Docker Suitability Check
Docker is the preferred test environment. Before using it, verify no constraints prevent easy Docker execution:
- Check
_docs/02_document/tests/environment.mdfor a "Test Execution" decision (if the test-spec skill already assessed this, follow that decision) - If no prior decision exists, check for disqualifying factors:
- Hardware bindings: GPU, MPS, CUDA, TPU, FPGA, sensors, cameras, serial devices, host-level drivers
- Host dependencies: licensed software, OS-specific services, kernel modules, proprietary SDKs
- Data/volume constraints: large files (> 100MB) impractical to copy into a container
- Network/environment: host networking, VPN, specific DNS/firewall rules
- Performance: Docker overhead would invalidate benchmarks or latency measurements
- If any disqualifying factor found → fall back to local test runner. Present to user using Choose format:
══════════════════════════════════════
DECISION REQUIRED: Docker is preferred but factors
preventing easy Docker execution detected
══════════════════════════════════════
Factors detected:
- [list factors]
══════════════════════════════════════
A) Run tests locally (recommended)
B) Run tests in Docker anyway
══════════════════════════════════════
Recommendation: A — detected constraints prevent
easy Docker execution
══════════════════════════════════════
- If no disqualifying factors → use Docker (preferred default)
2. Run Tests
- Execute the detected test runner
- Capture output: passed, failed, skipped, errors
- If a test environment was spun up, tear it down after tests complete
3. Report Results
Present a summary:
══════════════════════════════════════
TEST RESULTS: [N passed, M failed, K skipped, E errors]
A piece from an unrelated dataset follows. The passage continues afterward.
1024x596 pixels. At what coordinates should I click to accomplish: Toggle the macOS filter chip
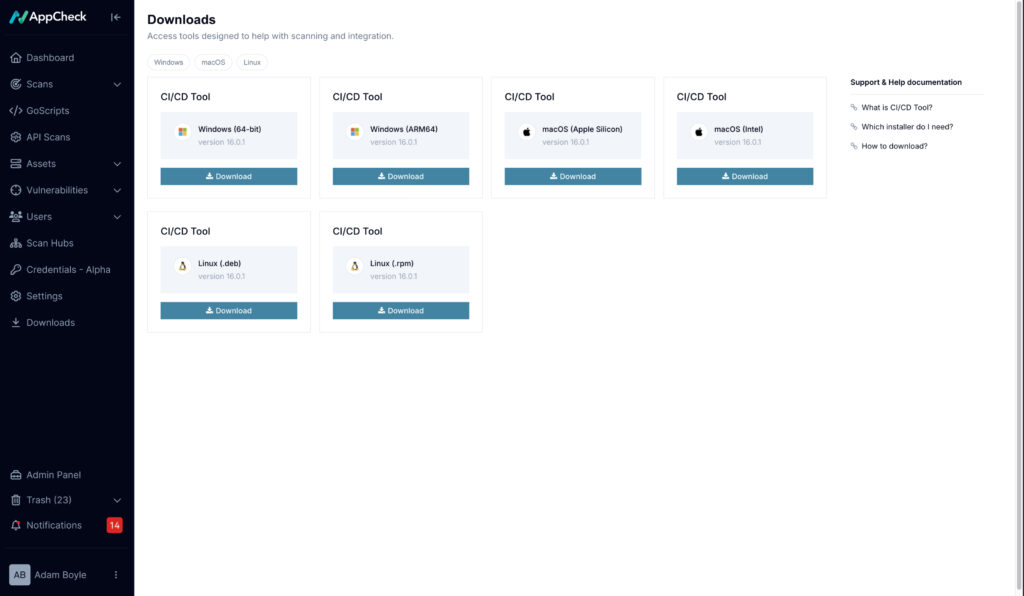click(x=212, y=62)

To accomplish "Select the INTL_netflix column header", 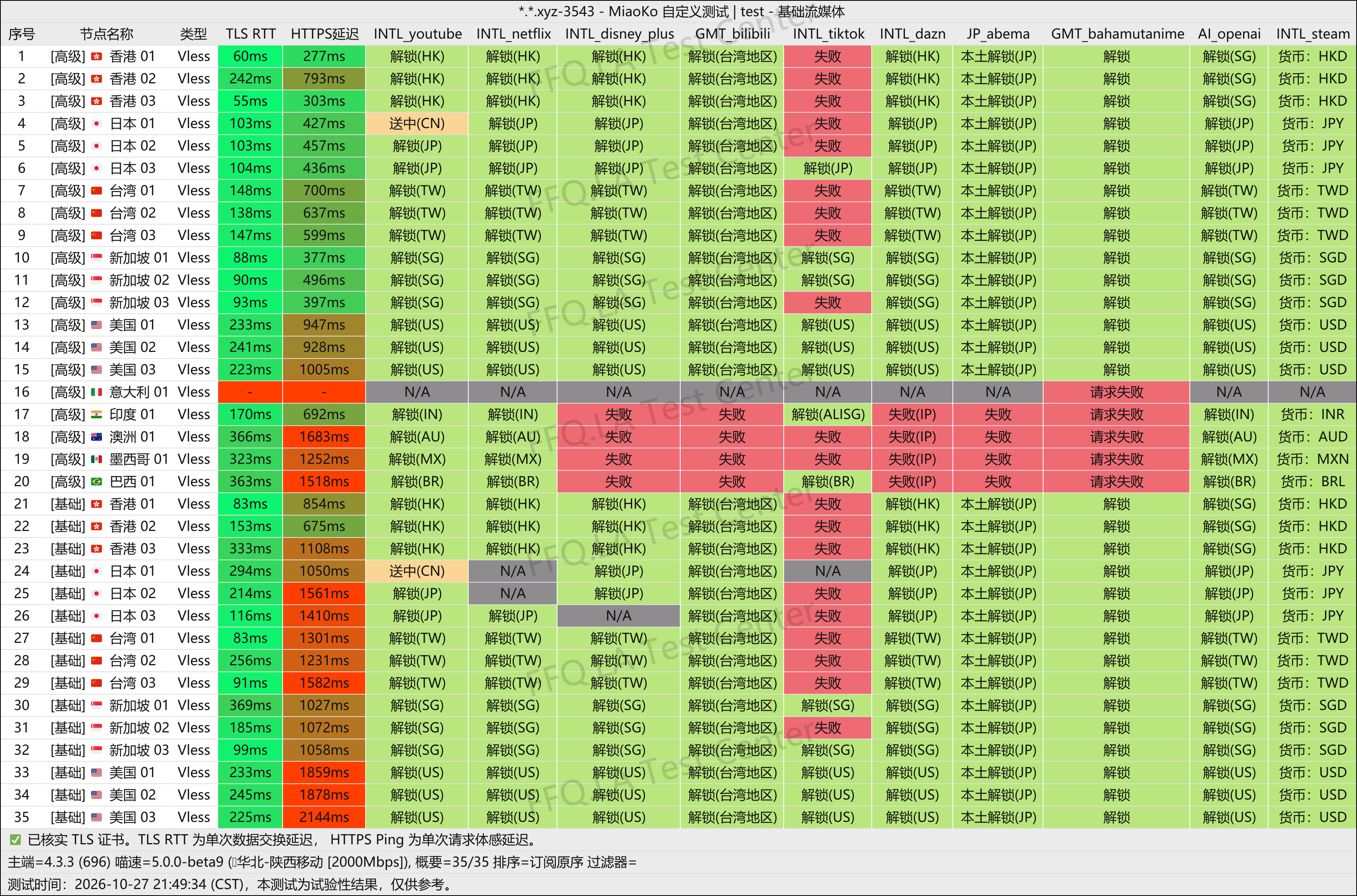I will tap(513, 34).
══════════════════════════════════════
Important: Collection errors (import failures, missing dependencies, syntax errors) count as failures — they are not "skipped" or ignorable.
4. Diagnose Failures
Before presenting choices, list every failing/erroring test with a one-line root cause:
Failures:
1. test_foo.py::test_bar — missing dependency 'netron' (not installed)
2. test_baz.py::test_qux — AssertionError: expected 5, got 3 (logic error)
3. test_old.py::test_legacy — ImportError: no module 'removed_module' (possibly obsolete)
Categorize each as: missing dependency, broken import, logic/assertion error, possibly obsolete, or environment-specific.
5. Handle Outcome
All tests pass → return success to the autopilot for auto-chain.
Any test fails or errors → this is a blocking gate. Never silently ignore or skip failures. Present using Choose format:
══════════════════════════════════════
TEST RESULTS: [N passed, M failed, K skipped, E errors]
══════════════════════════════════════
A) Investigate and fix failing tests/code, then re-run
B) Remove obsolete tests (if diagnosis shows they are no longer relevant)
C) Abort — fix manually
══════════════════════════════════════
Recommendation: A — fix failures before proceeding
══════════════════════════════════════
- If user picks A → investigate root causes, attempt fixes, then re-run (loop back to step 2)
- If user picks B → confirm which tests to remove, delete them, then re-run (loop back to step 2)
- If user picks C → return failure to the autopilot
Trigger Conditions
This skill is invoked by the autopilot at test verification checkpoints. It is not typically invoked directly by the user.